The most famous index is the S&P 500, which is literally the 500 largest companies in the US—Apple, Microsoft, Coca-Cola, Nike, Amazon, you name it. Instead of buying Apple stock, Coca-Cola stock, Microsoft stock, and 497 others individually (which would be insane), you buy one index fund that holds all of them.

Other popular indexes:

  • Total US Market Index — This is the entire stock market, all 3,000+ US companies
  • Total International Index — Stocks outside the US
  • Nasdaq 100 — The 100 largest tech companies
  • Russell 2000 — Small company stocks

But for most people starting out? The S&P 500 index fund is the move. It's diverse, it's proven, and it's boring—which is exactly what you want.

How Index Funds Work

When you buy shares of an S&P 500 index fund, you're buying a tiny slice of 500 companies.

Let's say you buy one share of an S&P 500 index fund for $400 (roughly the price of SPY, one of the most popular versions). Your $400 is spread across 500 companies. So you own like $0.80 of Apple, $0.65 of Microsoft, etc.

When Apple's stock goes up, your share goes up a tiny bit. When the whole market does well, your fund does well. When there's a market downturn and stocks fall, your fund falls too.

But here's the thing: over long periods of time (like 20 or 30 years), the market goes up. Yes, there are downturns. But historically, the S&P 500 has returned about 10% per year on average. That's powerful.

The Magic Word: Expense Ratio

This is where index funds beat basically everything else.

An expense ratio is the annual cost of owning the fund. It's expressed as a percentage. An expense ratio of 0.03% means you pay $3 per year for every $10,000 invested.

This matters because investment costs compound just like returns do. If you're paying 0.05% vs 1.0%, you're paying 20x less. Over 30 years, that difference adds up to tens of thousands of dollars.

Here's a real example: you invest $10,000 in two funds that both return 7% per year, but one has a 0.04% expense ratio and one has 1% expense ratio.

After 30 years:

  • Fund A (0.04% fee): $91,424
  • Fund B (1% fee): $71,543

The cheaper fund earned you an extra $19,881. Just by having a lower fee. That's wild.

This is why Warren Buffett tells most investors to buy index funds. He's not saying index funds are magical. He's saying: you don't have to pay someone 1-2% per year to manage your money when you can just own the market at 0.03% cost.

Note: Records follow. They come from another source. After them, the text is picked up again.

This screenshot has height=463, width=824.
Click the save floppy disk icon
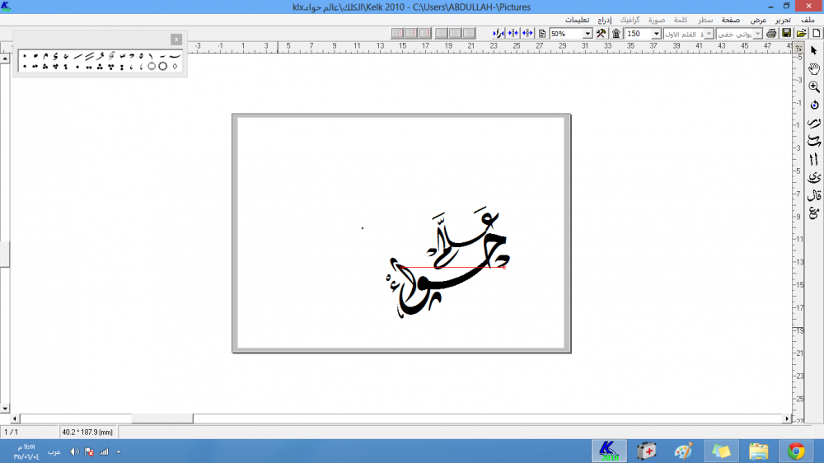point(787,33)
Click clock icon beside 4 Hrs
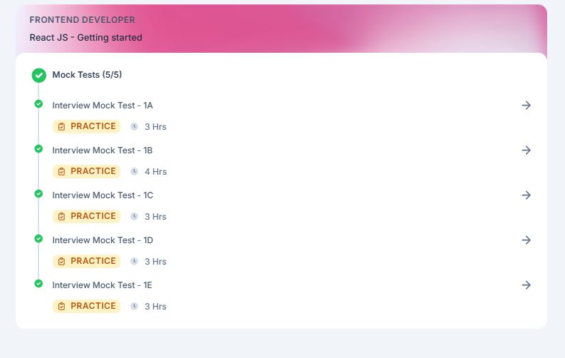This screenshot has width=565, height=358. coord(134,172)
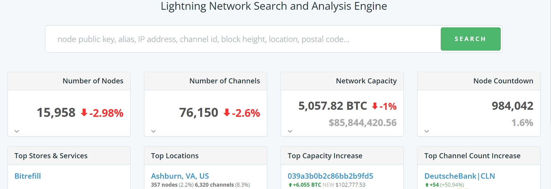Image resolution: width=551 pixels, height=189 pixels.
Task: Click the green up arrow before +6.055 BTC
Action: point(290,185)
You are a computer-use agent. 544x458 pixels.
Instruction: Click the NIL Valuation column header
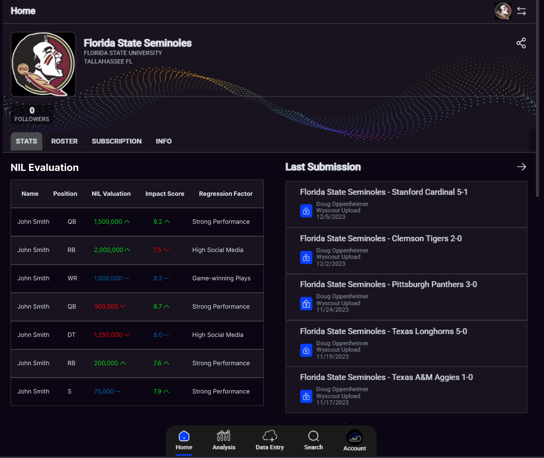click(x=111, y=194)
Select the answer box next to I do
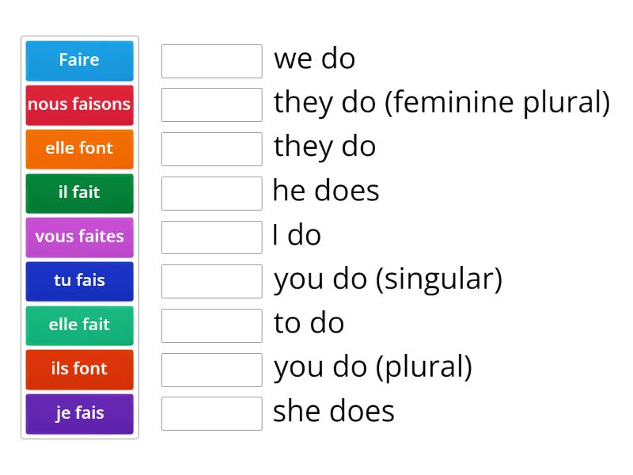 coord(211,236)
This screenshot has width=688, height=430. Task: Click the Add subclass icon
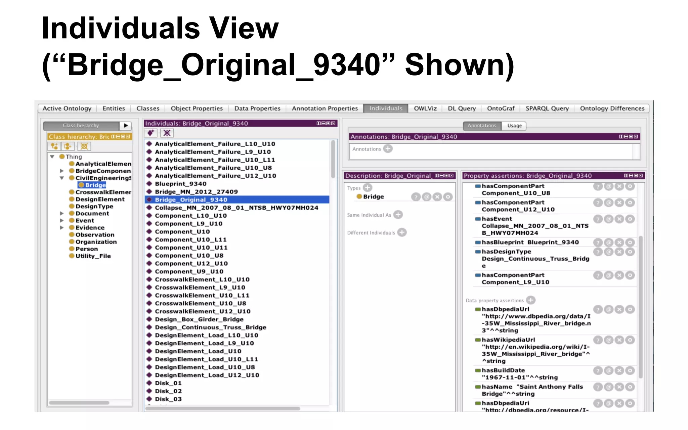click(54, 146)
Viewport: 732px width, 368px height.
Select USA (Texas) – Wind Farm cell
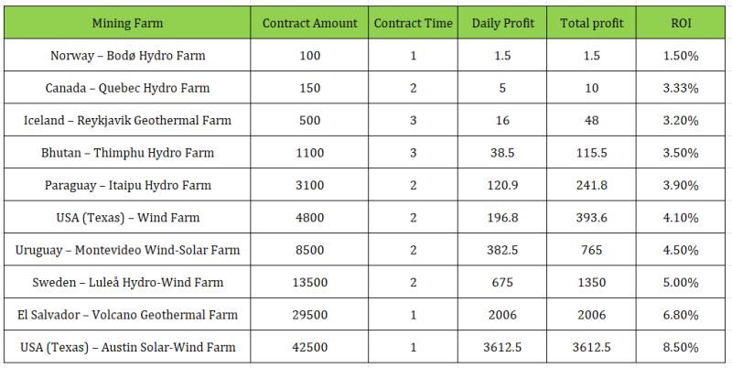pos(127,218)
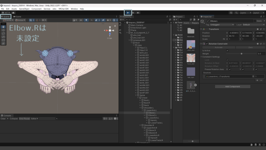The width and height of the screenshot is (266, 150).
Task: Uncheck Freeze Rotation Axes X checkbox
Action: tap(230, 69)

The Big Ones: Vanguard, Fidelity, Schwab

If you're buying an index fund, you're likely buying it from one of these three companies. They all offer low-cost index funds. Here are the popular ones:

Vanguard:

  • VOO (Vanguard S&P 500 ETF) — 0.03% expense ratio
  • VTI (Vanguard Total Stock Market ETF) — 0.03% expense ratio
  • VXUS (Vanguard International Stock ETF) — 0.08% expense ratio

Fidelity:

  • FXAIX (Fidelity Spartan 500) — 0.015% expense ratio
  • FSKAX (Fidelity Spartan Total Market) — 0.015% expense ratio
  • FTIHX (Fidelity International) — 0.06% expense ratio

Schwab:

  • SWTSX (Schwab Total Stock Market) — 0.03% expense ratio
  • SWISX (Schwab International) — 0.06% expense ratio

The differences between them are tiny. Honestly, just pick one and go. The company you choose matters way less than the fact that you started investing.

How to Buy Your First Index Fund

You need an investment account first. You can open one with Fidelity, Vanguard, or Schwab in like 10 minutes online. No minimum investment needed at these companies—you can start with literally $1.

Once your account is open, you'll see a place to "buy" or "invest." Search for the ticker symbol (like VOO or VTI). Pick the fund, enter the amount you want to invest, and hit buy. That's it.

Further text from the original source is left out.